## PROMPT A
What programming background does the writer of the Lisp version control post say they come from?

## PASSAGE
===

From: ···············@klamann-software.de
Subject: Version Control and Team Work in Lisp
Date: 
Message-ID: <1106122685.781525.65050@z14g2000cwz.googlegroups.com>
Hello List,
I am very new to Lisp and come from a python background. The very
dynamic nature of Lisp fascinates me but I wonder how people handle
Team work and Version Control in Lisp.

If I understand things correctly you have just 1 running image. What is
to do if there are several programmers ? How can incoherent changes be
prevented ?

One possible solution is 1 'Production' image, several 'QA' and
'Development' Images. If that is the way to go, how are changes
documented and transferred between the images ?

In older threads in c.l.l. I read about the Version Control Systems
people use, but I wonder what exactly makes up a file which these tools
can control.

If I change a Function definition dynamically, what belongs in the file
which shall be put under the control of the SCM system ? What is the
source code if I delete a function ? I feel that there is a mismatch
between the dynamic nature of Lisp and the concept of source code in
files, isn't it ?

Thanks for listening !

===

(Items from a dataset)
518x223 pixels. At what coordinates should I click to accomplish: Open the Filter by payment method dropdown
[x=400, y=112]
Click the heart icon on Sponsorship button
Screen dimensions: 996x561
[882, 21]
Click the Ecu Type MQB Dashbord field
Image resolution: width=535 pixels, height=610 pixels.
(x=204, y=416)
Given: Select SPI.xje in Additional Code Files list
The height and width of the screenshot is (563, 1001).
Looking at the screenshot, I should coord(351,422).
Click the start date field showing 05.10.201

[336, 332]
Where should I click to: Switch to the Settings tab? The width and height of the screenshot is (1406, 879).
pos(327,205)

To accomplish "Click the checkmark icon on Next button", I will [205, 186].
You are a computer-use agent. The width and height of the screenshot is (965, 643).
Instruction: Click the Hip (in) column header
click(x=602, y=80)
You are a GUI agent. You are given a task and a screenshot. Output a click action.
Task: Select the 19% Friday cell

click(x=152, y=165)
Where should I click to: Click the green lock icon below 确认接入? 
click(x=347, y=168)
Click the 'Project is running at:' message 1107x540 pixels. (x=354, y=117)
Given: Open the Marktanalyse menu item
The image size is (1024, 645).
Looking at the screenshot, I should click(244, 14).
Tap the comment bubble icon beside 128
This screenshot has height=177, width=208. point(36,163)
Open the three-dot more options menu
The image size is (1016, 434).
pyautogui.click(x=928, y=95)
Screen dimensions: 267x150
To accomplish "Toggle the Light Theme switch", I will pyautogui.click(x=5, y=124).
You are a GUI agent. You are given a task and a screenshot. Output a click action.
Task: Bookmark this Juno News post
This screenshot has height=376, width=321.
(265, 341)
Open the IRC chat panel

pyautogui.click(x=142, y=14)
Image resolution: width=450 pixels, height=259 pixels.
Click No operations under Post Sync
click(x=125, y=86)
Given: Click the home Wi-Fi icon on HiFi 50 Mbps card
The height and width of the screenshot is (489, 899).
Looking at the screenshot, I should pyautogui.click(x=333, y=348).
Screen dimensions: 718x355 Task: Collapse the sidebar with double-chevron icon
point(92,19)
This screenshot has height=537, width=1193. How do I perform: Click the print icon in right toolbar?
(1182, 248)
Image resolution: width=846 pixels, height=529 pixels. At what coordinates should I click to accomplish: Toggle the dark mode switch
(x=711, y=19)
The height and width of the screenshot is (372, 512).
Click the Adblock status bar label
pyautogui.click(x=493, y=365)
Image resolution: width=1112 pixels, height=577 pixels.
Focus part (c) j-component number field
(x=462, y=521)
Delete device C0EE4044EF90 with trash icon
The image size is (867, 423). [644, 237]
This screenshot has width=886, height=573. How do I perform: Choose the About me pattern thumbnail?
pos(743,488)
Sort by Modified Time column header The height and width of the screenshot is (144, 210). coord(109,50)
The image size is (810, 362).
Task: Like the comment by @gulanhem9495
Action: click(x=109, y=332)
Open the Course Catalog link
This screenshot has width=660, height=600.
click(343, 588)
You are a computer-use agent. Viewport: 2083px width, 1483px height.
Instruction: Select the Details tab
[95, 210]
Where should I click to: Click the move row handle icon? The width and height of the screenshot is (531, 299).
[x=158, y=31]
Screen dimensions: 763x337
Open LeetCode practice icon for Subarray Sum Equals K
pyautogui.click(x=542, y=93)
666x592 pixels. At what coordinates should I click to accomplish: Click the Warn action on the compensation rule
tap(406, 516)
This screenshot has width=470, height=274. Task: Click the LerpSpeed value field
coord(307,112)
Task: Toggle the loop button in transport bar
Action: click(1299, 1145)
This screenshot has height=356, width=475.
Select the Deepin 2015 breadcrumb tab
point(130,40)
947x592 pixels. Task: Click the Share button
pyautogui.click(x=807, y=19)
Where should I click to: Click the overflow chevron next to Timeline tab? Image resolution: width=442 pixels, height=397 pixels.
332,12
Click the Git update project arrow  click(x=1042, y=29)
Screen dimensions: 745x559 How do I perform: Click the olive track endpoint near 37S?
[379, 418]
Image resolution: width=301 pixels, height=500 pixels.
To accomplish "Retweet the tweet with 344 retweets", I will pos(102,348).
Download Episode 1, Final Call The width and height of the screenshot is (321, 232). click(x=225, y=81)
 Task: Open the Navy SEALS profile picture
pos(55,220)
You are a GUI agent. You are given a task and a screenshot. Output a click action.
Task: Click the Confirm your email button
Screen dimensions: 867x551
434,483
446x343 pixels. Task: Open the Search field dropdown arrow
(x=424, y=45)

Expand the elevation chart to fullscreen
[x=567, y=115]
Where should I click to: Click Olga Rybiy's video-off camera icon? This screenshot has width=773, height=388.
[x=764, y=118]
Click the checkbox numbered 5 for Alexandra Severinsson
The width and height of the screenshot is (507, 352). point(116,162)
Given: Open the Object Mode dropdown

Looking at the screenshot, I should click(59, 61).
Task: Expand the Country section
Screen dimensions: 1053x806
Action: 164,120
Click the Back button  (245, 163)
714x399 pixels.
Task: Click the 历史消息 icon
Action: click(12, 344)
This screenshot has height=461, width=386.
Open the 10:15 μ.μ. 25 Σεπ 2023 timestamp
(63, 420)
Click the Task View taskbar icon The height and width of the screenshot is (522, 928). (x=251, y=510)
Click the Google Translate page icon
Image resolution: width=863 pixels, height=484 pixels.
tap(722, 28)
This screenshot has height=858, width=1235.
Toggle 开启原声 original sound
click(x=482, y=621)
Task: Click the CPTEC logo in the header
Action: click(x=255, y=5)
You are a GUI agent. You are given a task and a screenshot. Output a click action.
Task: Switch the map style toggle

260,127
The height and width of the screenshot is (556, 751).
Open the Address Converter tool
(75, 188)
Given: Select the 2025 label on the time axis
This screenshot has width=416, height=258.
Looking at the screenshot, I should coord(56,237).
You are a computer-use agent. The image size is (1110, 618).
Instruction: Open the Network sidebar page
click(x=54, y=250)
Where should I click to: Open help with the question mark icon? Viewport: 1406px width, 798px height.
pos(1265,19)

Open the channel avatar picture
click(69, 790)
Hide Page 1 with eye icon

===

## PROMPT B
Rewrite the records from the line with "666x592 pixels. At" to the line with "pos(55,220)", substituting "Export" for "Share" and leaving everything else unchanged. Give only those lines.

## CORRECT ANSWER A
Python

## CORRECT ANSWER B
666x592 pixels. At what coordinates should I click to accomplish: Click the Warn action on the compensation rule
tap(406, 516)
This screenshot has width=470, height=274. Task: Click the LerpSpeed value field
coord(307,112)
Task: Toggle the loop button in transport bar
Action: click(1299, 1145)
This screenshot has height=356, width=475.
Select the Deepin 2015 breadcrumb tab
point(130,40)
947x592 pixels. Task: Click the Export button
pyautogui.click(x=807, y=19)
Where should I click to: Click the overflow chevron next to Timeline tab? Image resolution: width=442 pixels, height=397 pixels.
332,12
Click the Git update project arrow  click(x=1042, y=29)
Screen dimensions: 745x559 How do I perform: Click the olive track endpoint near 37S?
[379, 418]
Image resolution: width=301 pixels, height=500 pixels.
To accomplish "Retweet the tweet with 344 retweets", I will pos(102,348).
Download Episode 1, Final Call The width and height of the screenshot is (321, 232). click(x=225, y=81)
 Task: Open the Navy SEALS profile picture
pos(55,220)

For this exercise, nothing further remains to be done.